Oireachtas Joint and Select Committees
Wednesday, 19 November 2014
Joint Oireachtas Committee on Foreign Affairs and Trade
Situation in Syria and Middle East: Dr. Nader Hashemi
3:45 pm
Dr. Nader Hashemi:
It is a good question. Early this year, President Obama called ISIS the junior varsity, JV, team of al-Qaeda. He did not pay much attention to it, and this was not his personal view but what his intelligence services were telling him. The general view is that nobody predicted that ISIS would emerge into the fighting force it has become. It has been a surprise to many people watching events in Iraq to see a group that had formed and announced itself only in 2013 dominating approximately 81,000 sq. m. of real estate, approximately the size of Great Britain, in the heart of the Middle East. It has been a shock to many people and was unpredictable. One explanation for the success of ISIS is that there is nobody to stand against them. The existing states in Iraq and Syria have withered away. There is much Sunni disgruntlement and disillusionment, which has produced support for ISIS in these parts of the Middle East. The good news is that the world has finally woken up to the fact that it cannot ignore the rise of ISIS and that it is not just a Middle East problem but a global problem.
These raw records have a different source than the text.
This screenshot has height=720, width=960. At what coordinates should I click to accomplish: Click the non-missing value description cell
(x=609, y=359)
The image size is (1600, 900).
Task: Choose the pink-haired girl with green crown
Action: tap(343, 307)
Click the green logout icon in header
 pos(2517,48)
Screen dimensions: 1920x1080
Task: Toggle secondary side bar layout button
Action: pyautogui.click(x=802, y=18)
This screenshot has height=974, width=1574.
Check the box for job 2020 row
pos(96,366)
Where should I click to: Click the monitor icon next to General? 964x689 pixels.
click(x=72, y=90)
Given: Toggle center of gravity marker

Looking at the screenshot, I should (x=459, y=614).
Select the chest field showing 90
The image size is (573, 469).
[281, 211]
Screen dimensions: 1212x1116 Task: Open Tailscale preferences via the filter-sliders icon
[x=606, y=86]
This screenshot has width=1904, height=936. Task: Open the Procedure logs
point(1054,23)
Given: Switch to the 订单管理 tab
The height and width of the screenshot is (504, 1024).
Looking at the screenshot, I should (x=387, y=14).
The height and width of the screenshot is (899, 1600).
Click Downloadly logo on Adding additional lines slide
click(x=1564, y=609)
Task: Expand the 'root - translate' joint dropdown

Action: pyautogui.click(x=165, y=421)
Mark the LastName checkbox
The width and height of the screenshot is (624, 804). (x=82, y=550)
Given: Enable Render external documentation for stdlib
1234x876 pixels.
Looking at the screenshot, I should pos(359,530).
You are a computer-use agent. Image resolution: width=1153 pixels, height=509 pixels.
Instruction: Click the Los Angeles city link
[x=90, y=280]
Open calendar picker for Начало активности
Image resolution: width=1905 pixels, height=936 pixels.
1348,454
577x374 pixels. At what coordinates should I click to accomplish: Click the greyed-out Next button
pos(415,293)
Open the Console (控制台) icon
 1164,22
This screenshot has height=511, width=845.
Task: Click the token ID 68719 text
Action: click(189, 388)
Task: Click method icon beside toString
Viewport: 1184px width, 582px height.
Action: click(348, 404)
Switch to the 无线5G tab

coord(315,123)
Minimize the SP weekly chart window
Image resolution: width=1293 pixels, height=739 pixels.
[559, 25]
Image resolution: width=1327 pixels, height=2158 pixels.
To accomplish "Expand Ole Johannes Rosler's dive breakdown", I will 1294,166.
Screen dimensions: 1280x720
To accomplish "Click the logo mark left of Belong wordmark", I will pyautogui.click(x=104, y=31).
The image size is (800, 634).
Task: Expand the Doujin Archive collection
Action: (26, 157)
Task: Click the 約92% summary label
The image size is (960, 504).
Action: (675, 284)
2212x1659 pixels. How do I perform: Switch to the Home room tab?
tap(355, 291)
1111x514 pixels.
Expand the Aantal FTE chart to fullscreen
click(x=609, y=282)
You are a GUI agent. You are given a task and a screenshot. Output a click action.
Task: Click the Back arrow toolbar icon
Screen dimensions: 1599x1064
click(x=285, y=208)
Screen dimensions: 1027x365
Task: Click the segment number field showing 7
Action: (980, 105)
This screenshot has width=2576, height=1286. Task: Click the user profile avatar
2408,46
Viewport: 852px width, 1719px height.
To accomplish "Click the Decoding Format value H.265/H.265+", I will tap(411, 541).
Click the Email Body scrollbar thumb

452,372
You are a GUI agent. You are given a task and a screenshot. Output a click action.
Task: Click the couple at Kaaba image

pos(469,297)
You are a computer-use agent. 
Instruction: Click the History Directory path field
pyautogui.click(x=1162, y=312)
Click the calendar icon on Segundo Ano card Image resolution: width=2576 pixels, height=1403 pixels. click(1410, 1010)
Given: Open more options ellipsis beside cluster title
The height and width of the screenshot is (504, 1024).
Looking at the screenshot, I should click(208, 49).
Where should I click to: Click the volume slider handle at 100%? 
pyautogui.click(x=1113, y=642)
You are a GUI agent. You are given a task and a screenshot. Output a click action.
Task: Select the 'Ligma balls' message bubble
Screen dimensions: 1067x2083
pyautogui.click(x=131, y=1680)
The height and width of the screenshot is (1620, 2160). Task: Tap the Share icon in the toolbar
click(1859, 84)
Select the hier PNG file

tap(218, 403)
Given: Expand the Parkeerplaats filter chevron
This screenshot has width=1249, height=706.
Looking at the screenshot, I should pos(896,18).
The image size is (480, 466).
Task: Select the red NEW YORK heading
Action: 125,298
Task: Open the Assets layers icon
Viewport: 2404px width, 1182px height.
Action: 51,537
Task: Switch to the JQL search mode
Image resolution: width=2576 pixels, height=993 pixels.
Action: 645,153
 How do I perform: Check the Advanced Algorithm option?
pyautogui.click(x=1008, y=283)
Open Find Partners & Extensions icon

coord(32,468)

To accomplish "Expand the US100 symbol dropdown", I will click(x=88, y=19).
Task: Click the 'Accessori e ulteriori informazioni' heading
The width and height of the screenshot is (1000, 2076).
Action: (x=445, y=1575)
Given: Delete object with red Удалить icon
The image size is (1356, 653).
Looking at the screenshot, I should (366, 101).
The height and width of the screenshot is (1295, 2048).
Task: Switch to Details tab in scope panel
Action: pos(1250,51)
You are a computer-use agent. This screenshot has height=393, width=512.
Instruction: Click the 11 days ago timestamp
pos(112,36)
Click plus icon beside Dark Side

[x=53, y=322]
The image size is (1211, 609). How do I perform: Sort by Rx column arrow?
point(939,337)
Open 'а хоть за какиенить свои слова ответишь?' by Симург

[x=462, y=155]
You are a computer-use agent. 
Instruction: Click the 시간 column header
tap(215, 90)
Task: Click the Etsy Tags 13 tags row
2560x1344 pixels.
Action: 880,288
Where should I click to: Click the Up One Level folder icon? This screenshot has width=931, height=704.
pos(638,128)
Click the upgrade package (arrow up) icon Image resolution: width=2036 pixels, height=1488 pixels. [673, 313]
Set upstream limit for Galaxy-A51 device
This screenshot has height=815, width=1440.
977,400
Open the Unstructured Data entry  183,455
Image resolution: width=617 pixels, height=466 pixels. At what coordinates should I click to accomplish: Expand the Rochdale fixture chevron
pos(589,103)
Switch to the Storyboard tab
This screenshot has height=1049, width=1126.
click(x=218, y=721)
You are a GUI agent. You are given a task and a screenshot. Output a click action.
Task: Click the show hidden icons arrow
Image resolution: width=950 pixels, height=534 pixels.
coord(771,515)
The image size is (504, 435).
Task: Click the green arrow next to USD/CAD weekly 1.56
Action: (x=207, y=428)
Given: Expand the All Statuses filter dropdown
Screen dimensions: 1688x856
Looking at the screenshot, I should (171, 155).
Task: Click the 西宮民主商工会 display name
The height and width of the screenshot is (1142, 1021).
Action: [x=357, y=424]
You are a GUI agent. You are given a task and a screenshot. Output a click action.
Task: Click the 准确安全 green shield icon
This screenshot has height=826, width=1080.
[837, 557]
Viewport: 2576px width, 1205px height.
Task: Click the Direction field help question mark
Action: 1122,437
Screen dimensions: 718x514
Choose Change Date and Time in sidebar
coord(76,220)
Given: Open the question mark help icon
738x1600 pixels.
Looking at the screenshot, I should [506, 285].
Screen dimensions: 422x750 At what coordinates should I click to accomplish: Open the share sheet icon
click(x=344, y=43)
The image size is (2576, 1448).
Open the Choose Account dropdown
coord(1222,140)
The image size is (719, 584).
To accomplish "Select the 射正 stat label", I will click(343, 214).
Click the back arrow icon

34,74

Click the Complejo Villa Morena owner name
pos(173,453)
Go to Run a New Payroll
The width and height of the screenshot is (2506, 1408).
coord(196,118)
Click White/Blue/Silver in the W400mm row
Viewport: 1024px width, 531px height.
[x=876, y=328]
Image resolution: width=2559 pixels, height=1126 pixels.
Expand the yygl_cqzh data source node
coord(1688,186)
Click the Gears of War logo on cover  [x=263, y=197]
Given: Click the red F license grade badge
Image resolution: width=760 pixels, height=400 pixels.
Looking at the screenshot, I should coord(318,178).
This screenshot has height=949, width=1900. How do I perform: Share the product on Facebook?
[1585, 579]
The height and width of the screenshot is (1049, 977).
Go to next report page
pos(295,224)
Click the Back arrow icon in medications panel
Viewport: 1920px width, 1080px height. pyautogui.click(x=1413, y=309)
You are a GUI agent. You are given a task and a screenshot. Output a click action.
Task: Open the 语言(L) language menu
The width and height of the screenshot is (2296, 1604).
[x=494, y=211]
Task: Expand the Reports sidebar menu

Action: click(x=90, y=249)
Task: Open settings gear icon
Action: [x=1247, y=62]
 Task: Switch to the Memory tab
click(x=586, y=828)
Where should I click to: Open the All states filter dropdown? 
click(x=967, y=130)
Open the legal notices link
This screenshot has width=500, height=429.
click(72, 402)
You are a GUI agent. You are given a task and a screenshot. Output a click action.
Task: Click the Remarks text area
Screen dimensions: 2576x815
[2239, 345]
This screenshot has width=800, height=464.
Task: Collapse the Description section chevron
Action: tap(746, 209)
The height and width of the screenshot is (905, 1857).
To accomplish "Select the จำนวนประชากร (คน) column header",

There has been a major intelligence failure, but one of which everybody is guilty because nobody saw it coming.
One of the reasons ISIS has been successful is because it has captured a number of Syrian oil fields and has sold oil on the black market, giving it a revenue source. The other major source of funding that has been widely reported is the money that is being given by private charities in the Gulf region. There is a lot of money in the Gulf area, and many people with rich, deep pockets, and they have been a major source of financial support for ISIS. That private money comes largely from Kuwait, Saudi Arabia and Qatar. Although it is often misreported in the media that the Saudi and Qatari Governments are supporting ISIS, there is no evidence to support it. Private money has been a major reason ISIS has been so successful. It can pay its fighters more generous monthly stipends to keep them loyal compared to other groups, and this must change if we want to help change the battlefield conditions in Iraq and Syria.